Selecting support locations usually starts with weight balance. Designers should first position weight supports near heavy lump masses such as valves and long risers. Then space the rest of the supports outward from those locations and the anchors, always considering availability of structural members to attach supports. Estimate support spacing for weight using simple beam equations considering sag of about 0.1 in. for power piping. Or use support spacing tables in the Codes as a starting point. Then add thermal restraints to control pipe movements. And install vibration sway braces (or struts) at strategic locations — usually positions of maximum vibration displacement. Place snubbers in the longitudinal directions of long sections to bear waterhammer loads.

Structural attachments include nonintegral and integral attachments. The former include clamps, straps, U-bolts, and saddles that are bolted or otherwise connected to pipes to transmit loads. Integral attachments, such as lugs, shoes, stanchions, and trunnions are parts of supporting elements that are welded to the pipe. Welding attachments to pipes is preferred to welding them to valves, elbows, tees, or other fittings, which complicates local stresses and impairs flexibility. However, consider the compatibilities of thermal-expansion coefficients, strength, ductility, and weldability of attachments and pipe materials. A general rule is to keep the weakest link of the support assembly away from the pipe, and make supports subordinate to the pipe to protect pressure-retaining boundaries — especially when severely overloaded.

Nomenclature

A = Flow area of pipe, in.2
Am = Metal area of pipe or bar, in.2
E = Modulus of elasticity, psi
e = Free thermal expansion or elongation, in.
F = Force on support, lbf
gc = 32.2 fps2/(lb/lbf)
L = Length of span, in.
k, ks = Spring rate, general, support, lbf/in.
m = Mass flow rate = w/gc
P
= Load on spring, lbf
p = Internal pressure, psi
T = Change in temperature, ºF
V = Flow velocity, fps
W = Weight load on hanger, lbf
w = Flow rate, lb/sec
α = Coefficient of thermal expansion, in./in./ºF
β = Short arm angle, deg
γ = Long arm angle, deg
δ = Support deformation, in.

Supplemental steel members can bridge existing supporting structures and pipe support components. These structures typically include posts, beams, and brackets built from structural steel shapes such as angles, channels, I-beams, H-beams, plates, and pipes —mainly by welding.

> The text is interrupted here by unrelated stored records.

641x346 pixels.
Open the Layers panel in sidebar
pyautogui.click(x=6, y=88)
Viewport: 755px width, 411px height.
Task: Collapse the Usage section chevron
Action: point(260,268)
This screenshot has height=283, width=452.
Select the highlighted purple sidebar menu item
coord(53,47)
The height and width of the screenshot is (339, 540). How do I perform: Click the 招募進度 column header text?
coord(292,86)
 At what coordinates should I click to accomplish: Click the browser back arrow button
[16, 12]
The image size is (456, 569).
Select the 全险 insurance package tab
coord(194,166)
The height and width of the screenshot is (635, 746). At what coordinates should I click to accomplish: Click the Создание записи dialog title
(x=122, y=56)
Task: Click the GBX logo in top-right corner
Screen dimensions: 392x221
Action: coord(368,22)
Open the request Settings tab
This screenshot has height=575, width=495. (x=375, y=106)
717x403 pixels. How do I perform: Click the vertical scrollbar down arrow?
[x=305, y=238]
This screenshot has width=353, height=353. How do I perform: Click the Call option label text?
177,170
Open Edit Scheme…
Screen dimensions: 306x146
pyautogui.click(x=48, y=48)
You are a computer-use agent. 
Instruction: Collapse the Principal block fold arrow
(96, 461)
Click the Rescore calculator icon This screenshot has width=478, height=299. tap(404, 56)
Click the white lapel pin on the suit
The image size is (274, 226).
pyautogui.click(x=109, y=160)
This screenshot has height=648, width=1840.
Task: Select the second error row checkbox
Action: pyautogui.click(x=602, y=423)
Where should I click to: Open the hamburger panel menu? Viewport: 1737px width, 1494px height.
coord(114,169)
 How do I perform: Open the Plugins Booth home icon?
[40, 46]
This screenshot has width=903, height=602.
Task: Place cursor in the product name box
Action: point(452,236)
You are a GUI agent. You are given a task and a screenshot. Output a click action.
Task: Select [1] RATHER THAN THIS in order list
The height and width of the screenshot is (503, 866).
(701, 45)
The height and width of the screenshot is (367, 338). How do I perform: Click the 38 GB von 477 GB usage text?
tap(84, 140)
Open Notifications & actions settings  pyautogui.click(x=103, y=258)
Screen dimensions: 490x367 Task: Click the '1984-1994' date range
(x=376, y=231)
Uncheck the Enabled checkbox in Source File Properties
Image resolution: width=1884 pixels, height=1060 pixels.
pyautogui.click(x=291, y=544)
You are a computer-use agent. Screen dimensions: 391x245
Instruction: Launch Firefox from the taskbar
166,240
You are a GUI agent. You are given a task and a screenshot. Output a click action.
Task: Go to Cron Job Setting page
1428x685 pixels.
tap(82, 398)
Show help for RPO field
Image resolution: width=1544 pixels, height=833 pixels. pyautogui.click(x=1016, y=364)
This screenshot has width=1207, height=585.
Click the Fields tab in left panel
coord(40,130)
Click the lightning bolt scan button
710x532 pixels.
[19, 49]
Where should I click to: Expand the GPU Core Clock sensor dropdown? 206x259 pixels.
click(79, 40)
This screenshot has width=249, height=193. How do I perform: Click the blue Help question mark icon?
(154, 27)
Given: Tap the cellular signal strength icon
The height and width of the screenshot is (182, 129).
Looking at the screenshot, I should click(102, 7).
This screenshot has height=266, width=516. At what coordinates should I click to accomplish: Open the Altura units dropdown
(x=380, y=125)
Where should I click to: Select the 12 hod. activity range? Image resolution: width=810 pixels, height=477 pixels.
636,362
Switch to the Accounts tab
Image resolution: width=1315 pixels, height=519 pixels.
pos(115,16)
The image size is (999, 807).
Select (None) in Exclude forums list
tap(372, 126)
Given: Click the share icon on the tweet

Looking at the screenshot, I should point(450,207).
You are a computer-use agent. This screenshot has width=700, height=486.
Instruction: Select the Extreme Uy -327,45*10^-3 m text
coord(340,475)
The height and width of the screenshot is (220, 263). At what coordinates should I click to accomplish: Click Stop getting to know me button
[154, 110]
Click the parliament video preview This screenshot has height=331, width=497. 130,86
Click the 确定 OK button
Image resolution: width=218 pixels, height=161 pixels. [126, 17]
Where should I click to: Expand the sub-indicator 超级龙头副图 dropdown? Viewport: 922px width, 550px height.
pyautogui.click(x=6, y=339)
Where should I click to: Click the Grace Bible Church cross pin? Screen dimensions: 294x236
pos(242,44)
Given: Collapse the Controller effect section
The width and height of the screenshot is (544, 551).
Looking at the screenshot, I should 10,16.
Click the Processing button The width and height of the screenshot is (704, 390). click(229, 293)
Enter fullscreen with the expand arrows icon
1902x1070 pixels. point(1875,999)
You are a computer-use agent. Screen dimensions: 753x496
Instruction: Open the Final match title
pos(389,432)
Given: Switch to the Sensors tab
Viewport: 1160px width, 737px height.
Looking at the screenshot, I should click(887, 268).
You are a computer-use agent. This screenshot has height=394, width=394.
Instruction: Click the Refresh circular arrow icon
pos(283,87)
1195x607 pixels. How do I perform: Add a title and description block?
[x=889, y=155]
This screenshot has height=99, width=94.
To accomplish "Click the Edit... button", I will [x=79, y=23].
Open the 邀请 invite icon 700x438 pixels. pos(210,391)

When designing pipe supports, use software tools and finite-element programs with caution. Calculate combined loads by adding results from concurrent load cases coordinate by coordinate. The absolute sum method is the most conservative method and justifiable if the system has both positive and negative loads. The algebraic sum method, known as the superposition principle, is applicable for static loads but leads to gross errors when combining dynamic loads because the frequencies and phase angles of dynamic responses are not tracked. As a result, the sum may be smaller than its components. The SRSS (square root of sum of squares) method is generally accepted as the most reasonable method for combining dynamic loads. Combined loads are then multiplied by safety factors to get the design loads of the supports.

A piping system is an irregular 3D structure. Determine loads on supports and stresses in pipes by considering the entire system – including masses, stiffnesses, and boundary conditions. Support design should proceed concurrently and iteratively with stress analysis of the piping system to ensure the supports are effective and model assumptions are reasonable. The final goal is to satisfy both the stress criteria of the pipe and connection load requirements of the equipment.